##### Data for the task #####

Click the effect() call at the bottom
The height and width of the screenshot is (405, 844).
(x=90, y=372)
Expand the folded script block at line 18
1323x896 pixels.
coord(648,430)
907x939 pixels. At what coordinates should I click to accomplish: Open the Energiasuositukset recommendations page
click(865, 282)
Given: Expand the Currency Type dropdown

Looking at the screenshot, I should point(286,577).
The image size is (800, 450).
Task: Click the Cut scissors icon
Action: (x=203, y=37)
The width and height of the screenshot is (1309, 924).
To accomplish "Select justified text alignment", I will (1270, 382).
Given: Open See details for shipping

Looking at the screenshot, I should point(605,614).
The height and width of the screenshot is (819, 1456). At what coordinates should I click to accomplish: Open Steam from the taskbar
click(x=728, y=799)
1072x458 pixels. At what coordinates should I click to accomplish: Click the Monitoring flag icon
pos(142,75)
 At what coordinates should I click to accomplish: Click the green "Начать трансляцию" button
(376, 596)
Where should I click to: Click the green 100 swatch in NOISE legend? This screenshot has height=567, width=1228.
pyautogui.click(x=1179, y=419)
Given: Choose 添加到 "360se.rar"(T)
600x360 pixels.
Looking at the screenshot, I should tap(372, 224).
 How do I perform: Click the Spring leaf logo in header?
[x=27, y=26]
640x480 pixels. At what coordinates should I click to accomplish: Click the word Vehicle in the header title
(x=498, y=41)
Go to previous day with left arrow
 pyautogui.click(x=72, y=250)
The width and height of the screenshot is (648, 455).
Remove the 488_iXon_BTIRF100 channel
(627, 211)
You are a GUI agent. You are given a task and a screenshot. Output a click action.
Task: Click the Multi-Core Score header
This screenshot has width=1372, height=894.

#####

**Challenge**
Retype each line of the records above without any changes.

**Written solution**
Click the effect() call at the bottom
The height and width of the screenshot is (405, 844).
(x=90, y=372)
Expand the folded script block at line 18
1323x896 pixels.
coord(648,430)
907x939 pixels. At what coordinates should I click to accomplish: Open the Energiasuositukset recommendations page
click(865, 282)
Given: Expand the Currency Type dropdown

Looking at the screenshot, I should point(286,577).
The image size is (800, 450).
Task: Click the Cut scissors icon
Action: (x=203, y=37)
The width and height of the screenshot is (1309, 924).
To accomplish "Select justified text alignment", I will (1270, 382).
Given: Open See details for shipping

Looking at the screenshot, I should point(605,614).
The height and width of the screenshot is (819, 1456). At what coordinates should I click to accomplish: Open Steam from the taskbar
click(x=728, y=799)
1072x458 pixels. At what coordinates should I click to accomplish: Click the Monitoring flag icon
pos(142,75)
 At what coordinates should I click to accomplish: Click the green "Начать трансляцию" button
(376, 596)
Where should I click to: Click the green 100 swatch in NOISE legend? This screenshot has height=567, width=1228.
pyautogui.click(x=1179, y=419)
Given: Choose 添加到 "360se.rar"(T)
600x360 pixels.
Looking at the screenshot, I should tap(372, 224).
 How do I perform: Click the Spring leaf logo in header?
[x=27, y=26]
640x480 pixels. At what coordinates should I click to accomplish: Click the word Vehicle in the header title
(x=498, y=41)
Go to previous day with left arrow
 pyautogui.click(x=72, y=250)
The width and height of the screenshot is (648, 455).
Remove the 488_iXon_BTIRF100 channel
(627, 211)
You are a GUI agent. You are given a task and a screenshot. Output a click action.
Task: Click the Multi-Core Score header
This screenshot has width=1372, height=894.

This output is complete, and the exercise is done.